Thursday, August 12, 2010

Unjustified Player Grinching

JB's had an interesting post up recently about how every campaign has a "Robilar." One player who's a lot more into the game, plays more, makes every session, even goes off on solo adventures if the DM is up for it. Apparently this has been a feature of long-running campaigns since the earliest days of gaming, and came up back in his own early gaming as well.

It's certainly been the case in Doom & Tea Parties, though explicitly by design. The game that became the solo game came first, and when we added more players to the campaign we decided to split that off into its own game. The party in the group game picked up a rumor that turned out to be about something that happened in the solo game, but otherwise there hasn't been any contact between them. Which is a good thing, as far as I'm concerned. Does an end run around the messy issues of diva-ism that JB talks about in his post.

Still, the Robilar comparison isn't perfect. One of the things that tends to happen, it seems, in a game that where one character gets a lot more running time than they others, is that character gains a lot more power and wealth just through the extra attention.

But that solo game? The one that's been running for over ninety sessions now? More than twice the number that the group game's had? Guess what level that character is. Just GUESS.

I asked Trollsmyth this question a couple of days ago. He got it wrong!

Monday, February 15, 2010

Doom & Tea Parties Solo: Why I'm Not Writing About It

So let's see. I've written about the group game this month, and I'm not going to run out of things to say about it anytime soon. Next month is going to be why Trollsmyth won't kill boytoy's character, I think. Unless she gets eaten by a slaadi or something in the meantime. Which would be good, because then she won't die after I write that post and make me look dumb.

The solo game is a little trickier. While I've written about it a fair amount in the past, I've very deliberately not mentioned a number of key circumstances and events in the game, and I'm going to continue that policy. I've shared some of those circumstances with offline friends, in the course of those "what crazy thing just happened in the games we're in" conversations that I occasionally give in to, but there's a fair amount I haven't told anyone, and won't until the game ends. And maybe not even then.
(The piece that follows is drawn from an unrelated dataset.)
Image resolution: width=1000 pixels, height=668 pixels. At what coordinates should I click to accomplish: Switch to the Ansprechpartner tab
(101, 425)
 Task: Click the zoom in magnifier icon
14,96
A lot of what's made that game so interesting and involving, in fact, is that I don't talk about it. I don't have to explain it, or understand it well enough to explain it, or justify it. I can do very odd things and go very odd places, with no audience except the DM, who's mostly busy doing stranger things anyway. It's an experimental space.

Which is a bit odd, since RPGs tend to be very much public affairs. There's that whole "let me tell you about my character," actual play report culture; a lot of my conversations with people I've just found out play roleplaying games tend to turn towards various events from campaigns past. People like talking about their games. And a game, obviously, involves more than one person, usually a fair handful. It's not like reading a novel, or watching a movie--and even those examples point to a general publicity of entertainment, at least in our culture. One of the chief joys of novels and TV and stories in general is in discussing them.
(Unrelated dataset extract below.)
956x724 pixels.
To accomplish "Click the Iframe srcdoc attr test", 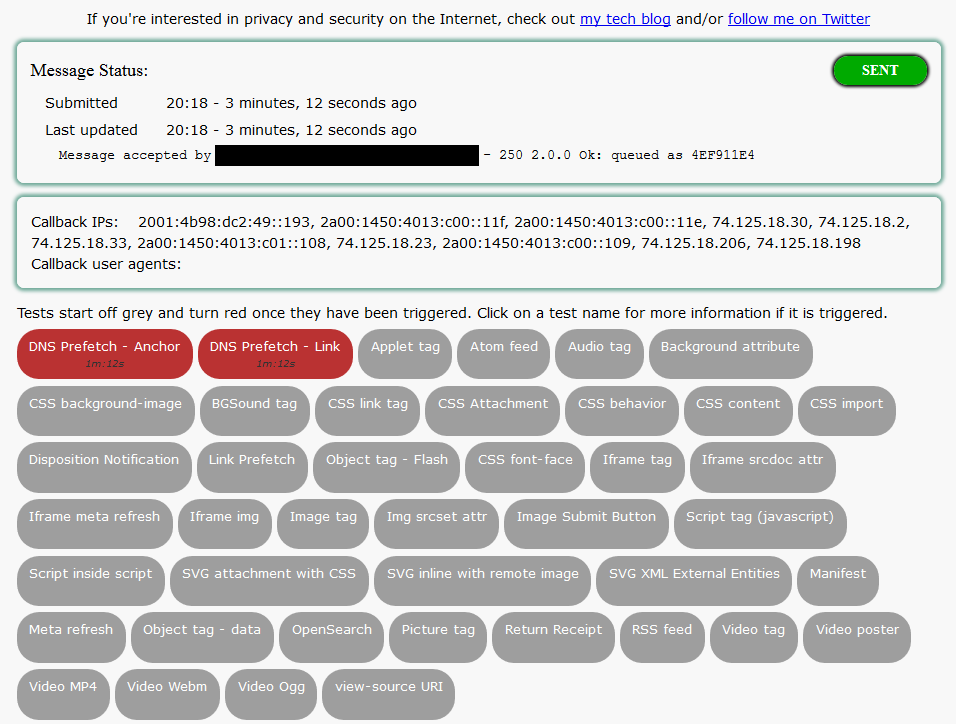I will pyautogui.click(x=762, y=467).

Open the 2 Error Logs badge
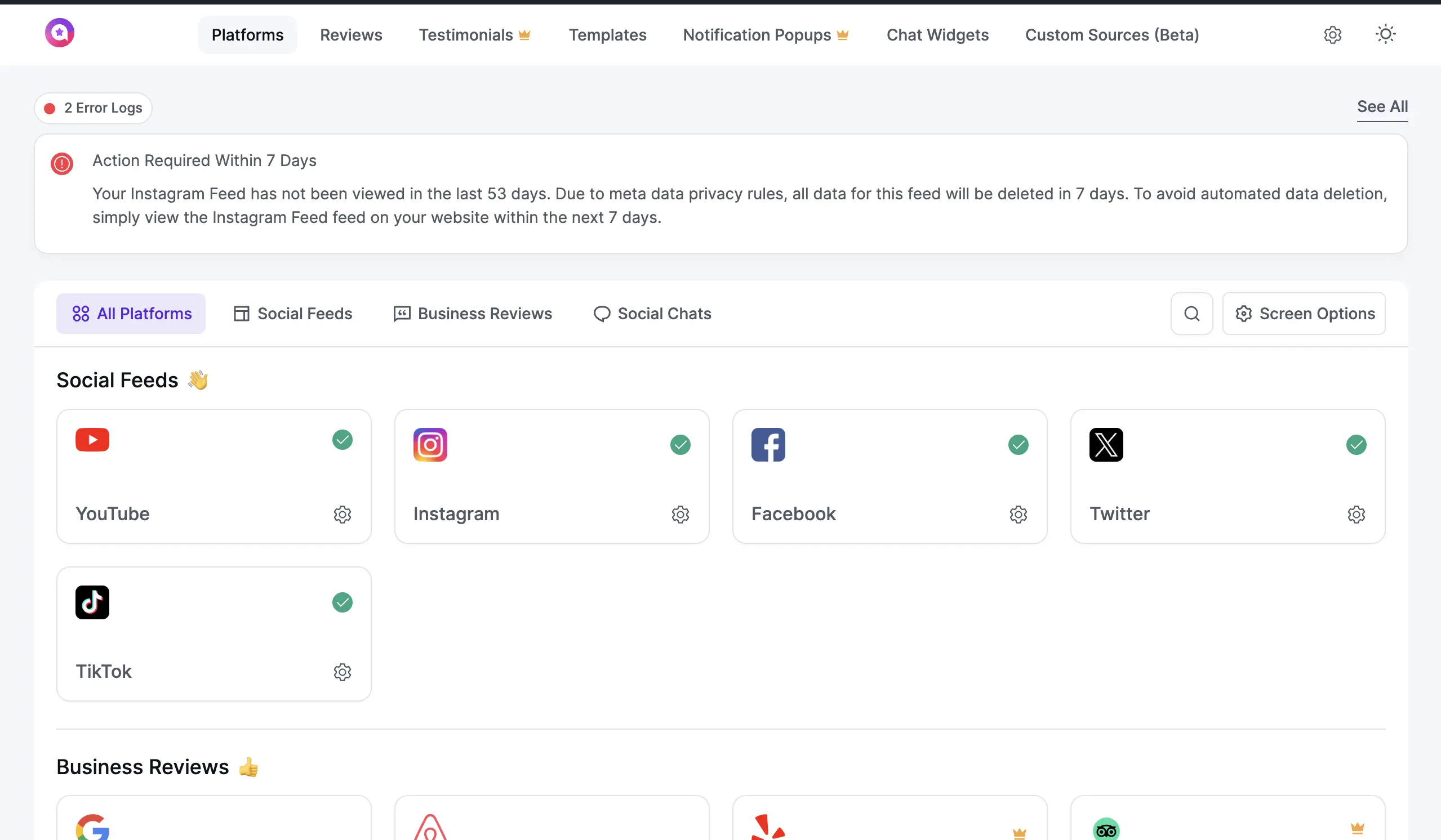click(x=92, y=108)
But I don't think my experience with this game has been anything approaching unique. After all, one of the features that so marvelously distinguishes roleplaying from reading or watching is that the experience is so much less public. It's not something that anyone who picks up the book can experience; only I and the few other friends who were there ever can. Which means that it can be a much more private experiences, with all the advantages that go along with that--not least being that it only ever needs to interest and please us, the people participating. And that remains true no matter how many players are in the group. And even when I do give in to the temptation to tell all my friends about a character's latest escapade.